The end of Classics season marks the beginning of the run up to the Olympics in earnest. Across both the men’s and women’s calendars the next few months are typically stage race season. But in the absence of The Women’s Tour and the cancellations of both the first edition of Itzulia Women and Ride London, the women’s peloton have just five days of WorldTour racing between now and Tokyo. By contrast, the men have five races, including two Grand Tours.
With the dearth of competition at the highest level in the months preceding the Olympic Games, there are likely to be two camps, one with a run on the .Pro and .1 events by WorldTour riders — which comes with its own set of problems for Continental teams — or an intensive training approach with riders flocking to altitude.

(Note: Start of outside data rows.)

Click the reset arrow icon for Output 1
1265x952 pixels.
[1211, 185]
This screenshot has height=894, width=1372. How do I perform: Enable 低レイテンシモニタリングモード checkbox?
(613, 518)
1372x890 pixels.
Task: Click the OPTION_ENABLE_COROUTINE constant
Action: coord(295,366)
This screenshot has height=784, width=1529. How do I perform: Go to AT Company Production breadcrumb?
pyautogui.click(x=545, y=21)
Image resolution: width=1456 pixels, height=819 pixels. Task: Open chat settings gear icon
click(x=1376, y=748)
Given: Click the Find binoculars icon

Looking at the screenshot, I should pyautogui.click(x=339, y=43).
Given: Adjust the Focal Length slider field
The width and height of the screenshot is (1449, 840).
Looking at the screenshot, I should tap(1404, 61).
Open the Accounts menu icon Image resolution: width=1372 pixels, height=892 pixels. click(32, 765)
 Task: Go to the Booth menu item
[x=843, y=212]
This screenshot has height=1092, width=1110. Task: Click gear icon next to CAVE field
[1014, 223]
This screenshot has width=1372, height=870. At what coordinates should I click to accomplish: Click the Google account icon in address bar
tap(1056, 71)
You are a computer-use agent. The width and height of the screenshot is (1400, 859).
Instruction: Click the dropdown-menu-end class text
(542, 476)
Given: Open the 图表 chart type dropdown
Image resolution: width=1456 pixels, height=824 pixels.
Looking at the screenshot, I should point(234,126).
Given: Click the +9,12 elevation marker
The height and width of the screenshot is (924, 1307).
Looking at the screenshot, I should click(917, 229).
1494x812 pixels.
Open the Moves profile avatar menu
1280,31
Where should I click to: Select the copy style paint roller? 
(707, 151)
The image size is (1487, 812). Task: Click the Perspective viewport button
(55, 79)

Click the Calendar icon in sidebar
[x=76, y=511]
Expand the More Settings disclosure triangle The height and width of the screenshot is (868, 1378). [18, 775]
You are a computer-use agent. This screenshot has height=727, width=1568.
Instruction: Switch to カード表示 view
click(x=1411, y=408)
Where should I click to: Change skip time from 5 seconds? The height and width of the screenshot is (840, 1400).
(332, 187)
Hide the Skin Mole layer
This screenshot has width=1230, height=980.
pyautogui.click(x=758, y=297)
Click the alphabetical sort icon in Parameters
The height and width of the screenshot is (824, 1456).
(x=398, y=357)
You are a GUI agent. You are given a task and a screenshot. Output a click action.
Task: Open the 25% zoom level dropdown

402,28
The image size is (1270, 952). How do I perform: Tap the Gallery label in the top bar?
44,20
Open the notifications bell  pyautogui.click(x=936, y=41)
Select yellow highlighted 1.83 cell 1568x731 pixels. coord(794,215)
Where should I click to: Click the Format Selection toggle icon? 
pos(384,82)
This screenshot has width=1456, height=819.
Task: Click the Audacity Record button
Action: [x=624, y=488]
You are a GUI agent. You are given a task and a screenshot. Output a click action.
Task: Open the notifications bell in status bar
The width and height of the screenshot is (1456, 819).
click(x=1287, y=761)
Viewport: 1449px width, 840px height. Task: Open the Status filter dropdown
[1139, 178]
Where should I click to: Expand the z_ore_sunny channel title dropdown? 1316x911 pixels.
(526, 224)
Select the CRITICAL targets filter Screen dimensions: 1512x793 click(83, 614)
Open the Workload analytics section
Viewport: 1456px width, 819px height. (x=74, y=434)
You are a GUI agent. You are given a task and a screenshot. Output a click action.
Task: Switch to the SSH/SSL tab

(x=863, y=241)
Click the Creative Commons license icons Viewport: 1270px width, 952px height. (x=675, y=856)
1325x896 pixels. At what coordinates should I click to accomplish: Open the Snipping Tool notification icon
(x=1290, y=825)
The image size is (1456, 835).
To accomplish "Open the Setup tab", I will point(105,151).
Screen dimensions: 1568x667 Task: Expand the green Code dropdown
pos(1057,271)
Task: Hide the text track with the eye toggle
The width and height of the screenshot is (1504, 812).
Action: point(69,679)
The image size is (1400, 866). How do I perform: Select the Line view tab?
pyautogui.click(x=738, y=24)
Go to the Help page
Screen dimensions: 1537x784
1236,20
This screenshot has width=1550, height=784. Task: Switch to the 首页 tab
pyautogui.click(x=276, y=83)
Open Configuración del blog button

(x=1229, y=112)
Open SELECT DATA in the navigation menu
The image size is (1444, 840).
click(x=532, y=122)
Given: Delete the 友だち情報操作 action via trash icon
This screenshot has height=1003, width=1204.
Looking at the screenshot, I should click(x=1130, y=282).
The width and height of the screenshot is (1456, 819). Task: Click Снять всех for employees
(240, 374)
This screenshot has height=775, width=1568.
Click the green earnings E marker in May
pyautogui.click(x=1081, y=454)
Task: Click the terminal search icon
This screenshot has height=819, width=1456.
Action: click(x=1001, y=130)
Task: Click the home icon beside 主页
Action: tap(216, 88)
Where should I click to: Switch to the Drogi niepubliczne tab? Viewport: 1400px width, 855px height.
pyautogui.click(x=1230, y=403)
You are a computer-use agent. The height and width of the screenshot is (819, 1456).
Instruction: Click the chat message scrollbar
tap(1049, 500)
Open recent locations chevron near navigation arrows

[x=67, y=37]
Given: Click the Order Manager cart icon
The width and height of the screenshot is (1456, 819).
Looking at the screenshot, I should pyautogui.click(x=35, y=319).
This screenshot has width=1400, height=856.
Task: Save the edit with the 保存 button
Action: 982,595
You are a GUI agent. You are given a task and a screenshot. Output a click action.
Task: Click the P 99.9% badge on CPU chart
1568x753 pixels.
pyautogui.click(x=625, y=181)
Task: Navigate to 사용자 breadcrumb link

One 2.Pro race will prove pivotal: The Giro Rosa. It was stripped of its WWT status last year after failing to provide any live coverage — a UCI mandate for events at that level. However, by virtue of being the longest on the women’s calendar slotting in just before the Olympics, the race will almost certainly still attract the top-tier of the women's peloton.
Will reigning Giro Rosa and Olympic Champion Anna van der Breggen defend both titles in July? Photo credit: Simon Wilkinson/SWPix.com
The ineptitude within the Giro Rosa’s organisation and their apparent complacency in their status as the de facto ‘Grand Tour’ for women is widely documented. Last year’s move by the UCI to demote the race was the first instance of any penalty in the face of years of insulting the best of the women’s peloton with sub-par race organisation. The core of the problem is that the race simply has not moved with the times, never providing more than the bare minimum required to run the event.
What keeps the riders returning to the Giro Rosa, though, is that if you put on a challenging race, they will come. At 10 stages long it is by far the longest stage race on the women’s calendar. The next-longest races, which are at the UCI limit of six days are: The Women’s Tour, Simac Ladies’ Tour, and the Lotto Thüringen Ladies Tour.
The Women's Tour has been postponed until October. Photo credit: Alex Whitehead/SWPix.com
This was not always the case, as Isabel Best highlighted in her piece for Rouleur on the Ore Ida — a women’s race that was held over 17 stages during the 1980s. In the decades later, however (for reasons known only to the UCI) the six-day limit was set and only the Giro Rosa was granted special dispensation to run over a longer, 10-day, period.
Although the race has now ostensibly been sent to Aigle’s naughty step, any wane in interest that a demotion to 2.Pro status might have brought about has now been offset by its place on the calendar, with the final stage coming exactly two weeks before the women’s Olympic Road Race. In addition, the lack of a replacement top-tier stage race to take over the Giro’s mantle has meant that it is still the most attractive challenge on the calendar to the WWT teams.
Things are looking promising for 2022, with a new 6-day ‘Battle of the North’ race and the much-heralded Women’s Tour de France to come. For now, though, Giro Rosa continues to sit — like a cuckoo — as the ‘premier’ tour on the women’s calendar. Still attracting the top riders. Still not releasing details of the race until the last minute. Still making no attempt to provide live coverage.
As a result, fans will miss out on seeing what could be some of the most exciting racing of the season as riders on preternatural pre-Olympic form go wheel-to-wheel on the Italian roads. In turn, the riders themselves will miss out on showcasing women’s racing at its absolute best. At least the Olympics will be televised.